Now back to the skeletons in the Wilmington closet. Though my interest is peaked, I have a hard time rationalizing one of them is Key. For me to go there; one of them is Deborah, the other is probably Jackson-Foy or Rothen, and Mr. Dalzell is responsible for both their deaths. So, in 1997 Mr. Dalzell goes to Wilmington and buries Key behind the restaurant (I would want to know what that restaurant was in 1997, and what it was to Mr. Dalzell, if anything). Cut forward nine years… Dalzell has endured the arrest and the case gets thrown out, he is off the hook. Nevertheless, he returns to Wilmington, murders again and buries the second body in the exact same place he left Key nine years prior. Then in the Spring of 2008, he agrees to go on the record on television’s NC Wanted and cool-as-a-cucumber talks about it all and the duress he has suffered.
Andrew Dalzell, you are quite a tweaker.
It’s a plot lifted from Bones, but I don’t find that probable.
Now maybe I’m operating under some personal bias here. The Key case messed me up bad. Some of you know about some of this, I wrote about it in a piece called Bad Dream House , but there’s more I’ve never discussed (at least I think I’ve never discussed? What-the-hell, I’ll discuss it again). The billiard hall, Sticks and Stones where Deborah was last seen? In early 2001 my ex-wife took over that space and ran a retail childrens’ clothing store called Chicken Noodle Soup out of it. I would pull into the parking lot every day, right up to the spot where there were flowers placed where Deborah was last seen. I would work in that store on weekends. I used to carry a photo of Debbie in my car, I finally worked up the courage to throw it away (sorry Deb, but I think you’d get the reason).

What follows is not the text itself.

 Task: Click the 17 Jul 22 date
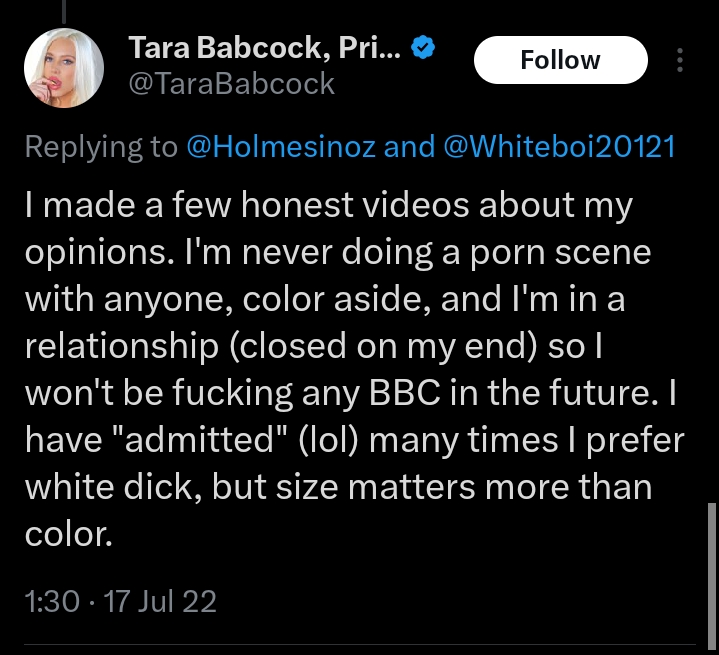pos(157,601)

So you can see why I might have finally had enough of the Deborah Key case.
It gets worse. It’s been some time, but I’m not going to embellish the following, just the facts. So we’re living in the house. Early one morning my ex-wife and I are awoken by a pounding on the front door about 5:00 am. Bam-bam-bam! I go to the front door and I can see out the window the red and blue flash of a police cruiser. Bam-bam-bam! I open the door. A County deputy is shining a Maglite in my eyes, “Everything alright in here?”

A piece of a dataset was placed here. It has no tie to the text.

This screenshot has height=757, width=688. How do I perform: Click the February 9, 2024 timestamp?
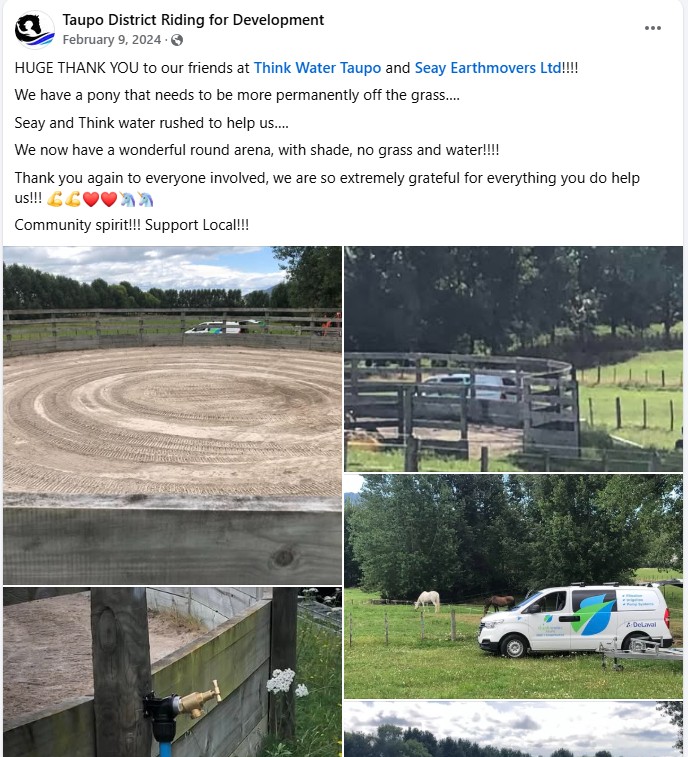(112, 40)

Yes, everything’s alright, what’s the problem?
We got a 911 call from your house.
911? No one called 911, we’re all asleep.
Sir, we got a 911 call from inside this house.
Officer, my wife and I are asleep, my kids are four and one, they didn’t make the call.
Alright, sorry to disturb you.
That’s a true story. I don’t know what that meant. I don’t know what that meant to the police… some sort of process error? I don’t know what that meant for Deborah Key. I do know what it meant for me and my family; we had to sell the house, and within six months we were gone.
Concerning the bones in the woods in Wilmington? Deborah’s family and friends are smart people, over 11 years they have learned to play this game. So I will say this: it is very wise – it is imperative – to keep Deborah’s case in the news. I would go to any length to keep the media informed of all possibilities, however unlikely. Let the public and law enforcement judge whether the theory has any merit. And if one of those sets of remains turns out to be Deborah? That’s The Probable Impossible.